O principal argumento contra esta falsa conclusão é a plasticidade do cérebro. Isto é um fato, mas, hoje, sabemos que ocorre a vida toda, não apenas durante os primeiros anos. Podem existir períodos sensíveis em relação ao desenvolvimento de certos aspectos cognitivos durante os primeiros anos, mas isso não deve ser considerado como uma “janela de oportunidades” que se encerra aos três anos. Por exemplo, pode ser mais fácil para uma criança aprender chinês durante o primeiro ano de vida. O problema surge quando deste fato conclui-se que um bebê desenvolve-se melhor frequentando aulas de chinês do que passando o tempo com seu principal cuidador, ou de que a criança pode e deve aprender chinês observando uma tela. Em resumo, o problema surge quando uma sociedade está convencida de que aprender chinês solucionará a vida da criança, passando por cima de uma das dimensões mais importantes para o bom desenvolvimento da criança: a afetiva. Hoje, sabemos que, durante os primeiros anos, o que mais importa para o bem do desenvolvimento de uma criança não é a quantidade de informação que recebe, mas a atenção afetiva que recebe – em especial, através do modelo de apego que desenvolve-se junto de seu principal cuidador.
Portanto, é contraditório aumentar o número de horas que uma criança passa diante de um DVD ou jogos supostamente educativos com o argumento de não querer dispensar uma oportunidade de aprendizagem, quando sabemos que nesta idade o que importa não é o bombardeio de informação, mas a consolidação do vínculo de apego com os país, ou um outro cuidador que cumpra com as condições necessárias para poder assumir este trabalho. Quantos casos de neuromitos têm contribuído para retirar de seu sentido o trabalho das mães, dos pais, deixando-lhes acreditar que tinham que superestimular seus filhos em todos os momentos, e que este trabalho seria delegável a uma tela? Não há dúvida de que os neuromitos têm contribuído para alienar muitos pais de sua sensibilidade e bom-senso no exercício de sua maternidade e de sua paternidade. As relações interpessoais dão sentido à aprendizagem durante a infância e em grande parte da adolescência, porque configuram o nosso senso de identidade.

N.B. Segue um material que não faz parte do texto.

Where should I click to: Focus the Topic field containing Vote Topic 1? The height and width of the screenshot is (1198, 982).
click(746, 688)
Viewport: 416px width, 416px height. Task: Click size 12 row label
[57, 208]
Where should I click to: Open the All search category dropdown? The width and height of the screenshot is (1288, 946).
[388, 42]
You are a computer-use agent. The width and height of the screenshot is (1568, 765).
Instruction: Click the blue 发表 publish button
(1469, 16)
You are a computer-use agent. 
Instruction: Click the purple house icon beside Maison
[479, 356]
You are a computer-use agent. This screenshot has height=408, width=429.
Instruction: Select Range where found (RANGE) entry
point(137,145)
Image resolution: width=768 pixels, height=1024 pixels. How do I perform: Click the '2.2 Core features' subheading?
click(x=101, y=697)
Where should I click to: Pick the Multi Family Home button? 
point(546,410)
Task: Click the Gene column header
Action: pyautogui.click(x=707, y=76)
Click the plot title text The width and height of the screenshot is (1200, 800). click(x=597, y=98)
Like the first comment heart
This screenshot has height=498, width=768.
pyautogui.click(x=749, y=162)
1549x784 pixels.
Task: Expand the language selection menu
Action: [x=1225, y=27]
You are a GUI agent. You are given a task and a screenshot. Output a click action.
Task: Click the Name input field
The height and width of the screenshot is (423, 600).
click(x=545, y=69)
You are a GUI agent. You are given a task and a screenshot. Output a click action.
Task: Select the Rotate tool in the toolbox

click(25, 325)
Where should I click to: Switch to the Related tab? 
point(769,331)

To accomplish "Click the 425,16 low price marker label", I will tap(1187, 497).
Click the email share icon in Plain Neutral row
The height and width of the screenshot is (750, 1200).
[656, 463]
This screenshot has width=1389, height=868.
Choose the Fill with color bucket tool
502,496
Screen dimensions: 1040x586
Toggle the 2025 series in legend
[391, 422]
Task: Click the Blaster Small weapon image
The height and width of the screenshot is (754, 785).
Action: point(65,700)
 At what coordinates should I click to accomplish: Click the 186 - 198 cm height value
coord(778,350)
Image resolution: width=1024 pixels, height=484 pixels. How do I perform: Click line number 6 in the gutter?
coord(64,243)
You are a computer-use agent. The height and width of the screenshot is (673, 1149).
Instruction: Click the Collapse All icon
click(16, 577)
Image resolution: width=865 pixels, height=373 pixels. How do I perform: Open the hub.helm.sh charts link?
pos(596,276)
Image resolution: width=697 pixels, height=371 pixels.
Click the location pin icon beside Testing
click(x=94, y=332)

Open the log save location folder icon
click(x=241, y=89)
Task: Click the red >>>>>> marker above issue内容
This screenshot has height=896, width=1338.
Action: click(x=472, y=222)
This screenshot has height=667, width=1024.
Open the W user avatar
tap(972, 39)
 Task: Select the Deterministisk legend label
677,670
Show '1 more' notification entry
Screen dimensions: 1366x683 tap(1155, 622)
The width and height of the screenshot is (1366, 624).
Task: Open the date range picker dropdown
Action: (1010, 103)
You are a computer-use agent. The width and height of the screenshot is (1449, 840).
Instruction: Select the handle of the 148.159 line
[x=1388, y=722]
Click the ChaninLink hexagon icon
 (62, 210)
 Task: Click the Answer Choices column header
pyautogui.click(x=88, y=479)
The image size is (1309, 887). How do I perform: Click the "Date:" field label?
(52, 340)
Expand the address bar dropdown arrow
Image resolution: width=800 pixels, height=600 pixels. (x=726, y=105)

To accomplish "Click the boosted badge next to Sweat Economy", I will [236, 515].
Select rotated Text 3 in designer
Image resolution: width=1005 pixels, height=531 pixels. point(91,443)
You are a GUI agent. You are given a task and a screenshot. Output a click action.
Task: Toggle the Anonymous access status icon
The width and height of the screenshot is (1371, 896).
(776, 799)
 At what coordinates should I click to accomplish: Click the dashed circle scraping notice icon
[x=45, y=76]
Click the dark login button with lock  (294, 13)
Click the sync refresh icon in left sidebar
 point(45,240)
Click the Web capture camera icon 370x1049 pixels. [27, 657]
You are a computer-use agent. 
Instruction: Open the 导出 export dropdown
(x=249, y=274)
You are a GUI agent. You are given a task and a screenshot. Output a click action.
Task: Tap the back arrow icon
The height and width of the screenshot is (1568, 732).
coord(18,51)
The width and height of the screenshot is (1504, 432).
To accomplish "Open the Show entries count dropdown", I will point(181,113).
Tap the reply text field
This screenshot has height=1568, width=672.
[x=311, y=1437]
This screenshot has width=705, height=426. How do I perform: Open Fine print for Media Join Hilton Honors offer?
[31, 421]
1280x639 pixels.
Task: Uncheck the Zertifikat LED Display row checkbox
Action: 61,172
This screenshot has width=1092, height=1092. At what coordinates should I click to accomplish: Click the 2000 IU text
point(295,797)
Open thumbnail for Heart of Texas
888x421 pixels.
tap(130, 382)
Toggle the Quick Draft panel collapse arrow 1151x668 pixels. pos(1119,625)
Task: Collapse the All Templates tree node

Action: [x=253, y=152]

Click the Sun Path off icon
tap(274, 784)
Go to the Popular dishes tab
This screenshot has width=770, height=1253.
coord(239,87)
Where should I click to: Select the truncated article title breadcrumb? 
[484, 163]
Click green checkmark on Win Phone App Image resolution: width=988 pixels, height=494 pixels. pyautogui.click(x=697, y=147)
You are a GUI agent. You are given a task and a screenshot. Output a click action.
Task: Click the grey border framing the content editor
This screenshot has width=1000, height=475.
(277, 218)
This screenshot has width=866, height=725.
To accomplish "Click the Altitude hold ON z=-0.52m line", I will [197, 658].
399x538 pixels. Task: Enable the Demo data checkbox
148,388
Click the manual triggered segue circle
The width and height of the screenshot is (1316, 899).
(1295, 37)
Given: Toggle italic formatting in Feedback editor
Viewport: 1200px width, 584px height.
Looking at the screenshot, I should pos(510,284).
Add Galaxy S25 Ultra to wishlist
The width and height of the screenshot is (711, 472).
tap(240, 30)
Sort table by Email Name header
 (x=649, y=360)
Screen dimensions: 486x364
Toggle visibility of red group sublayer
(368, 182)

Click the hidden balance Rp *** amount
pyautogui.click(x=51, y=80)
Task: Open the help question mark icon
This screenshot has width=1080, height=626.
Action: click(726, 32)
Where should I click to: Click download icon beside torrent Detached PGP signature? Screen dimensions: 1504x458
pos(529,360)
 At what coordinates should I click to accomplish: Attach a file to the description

Quantas expectativas frustradas poderíamos ter evitado se fôssemos realistas, se o ponto de partida da educação fosse a busca da perfeição de que cada aluno é capaz, não aquele que nos vendem os neuromitos. Cabe questionar se os neuromitos podem ter algo a ver com o desinteresse para ensinar o aluno. Sem perceber o nível do problema, a criança pode perguntar a si mesma: por que e para que aprender se essa aprendizagem não me dá oportunidades para entrar em sintonia com o que eu preciso? Para que aprender se essa aprendizagem me pede perfeições das quais não sou capaz?
Em conclusão, pais, educadores, colégios e outros agentes da educação, temos que aplicar o bom-senso, rigor, e, especialmente, o perene princípio de prudência, que nem tudo que reluz é ouro. Os métodos educativos não são verdadeiros por serem inovadores, são inovadores por serem verdadeiros. E os métodos são verdadeiros por responder o que exige a natureza do aluno e por fundamentar-se em evidências, mas não por obedecer aos desejos da novidade, aos sedutores argumentos de venda ou às pseudológicas econômicas da indústria da pseudoeducação.